Only four and a half years old, EnviroFlight is growing faster than Courtright imagined, and he doesn’t lack for imagination. But there’s still lots of refining to do, and he’s constantly experimenting with the best waste products to feed to the flies, which will eat pretty much anything. While brewer’s grain, which is the waste from the beer-making process, was initially the bugs’ main diet, Courtright is trying out other options that may have more nutrients, including leftovers from chicken nugget factories and slaughterhouses. There’s even the possibility of using cookie meal, from the byproducts of baked goods.

“We’ll be experimenting here all the time, making slight modifications to the process,” he said.

And before his product can really take off, “we have some regulatory hoops to jump through,” Courtright said, which involves the maintaining of “laborious records,” and making sure the products meet national standards for safety for approval by the American Association of Feed Control Officials. In the meantime, he’s working to develop a feed for baby pigs and lactating sows, and plans to also produce products for freshwater yellow perch and rainbow trout. He’s in talks with interested parties from Greece and the Netherlands, and has been awarded a contract to do research in Kenya.
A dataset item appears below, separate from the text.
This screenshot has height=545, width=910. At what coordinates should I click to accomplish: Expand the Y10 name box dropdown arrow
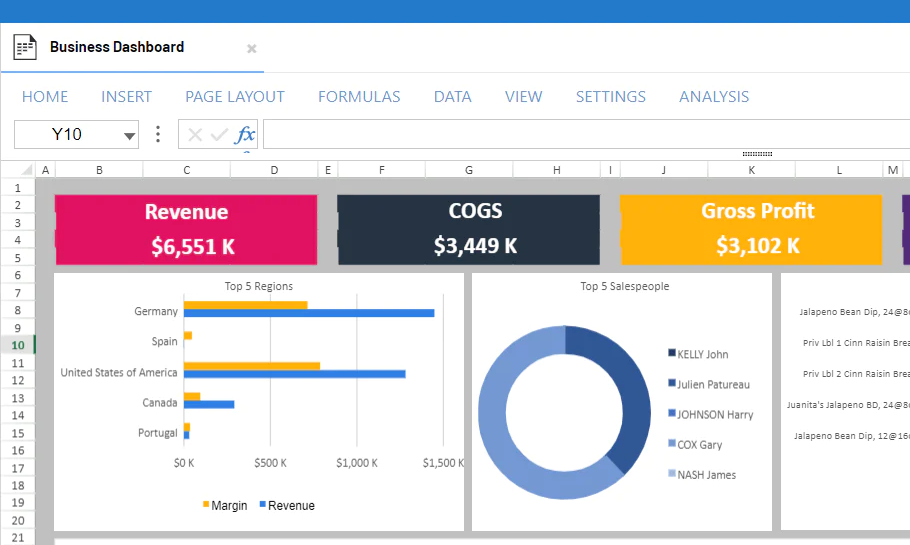pyautogui.click(x=129, y=136)
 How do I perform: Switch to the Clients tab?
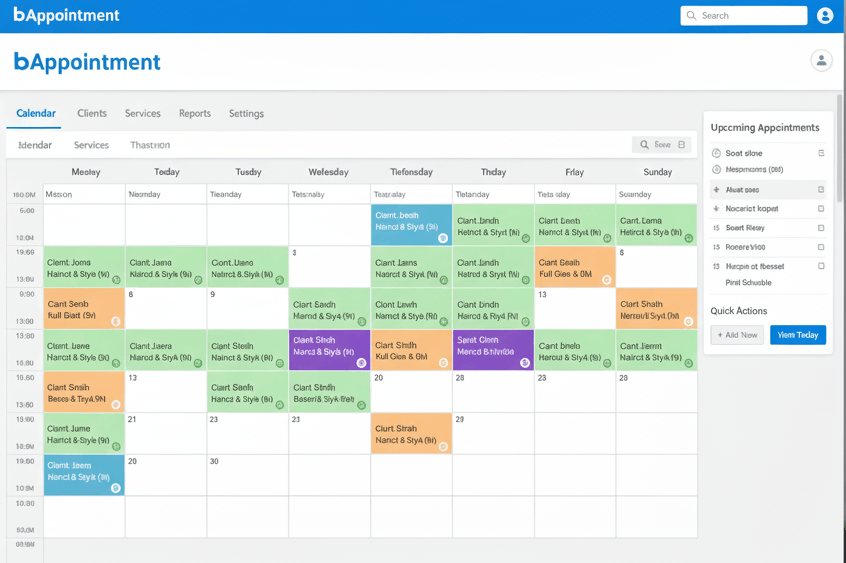[x=92, y=114]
All this activity means growth, and the company has grown to include eight employees, including a chemical engineer and a Ph.D. in environmental science; he plans to add two more employees, including an engineer and business development specialist, soon. Recently, Courtright has extended his footprint at MillWorks, adding 4,000 square feet of additional office and warehouse space to the 6,000 square feet he already has. While Courtright said he’s committed to keeping his research and development component in the village, where he lives, he believes he’ll at some point need to expand production into locations closer to his agricultural clients.

Courtright hopes to take a vacation soon, his first since he started his company. He doesn’t yet know where he’s going, but one thing seems certain: he won’t stop thinking about how bugs could feed the fish and livestock that ultimately feed the world.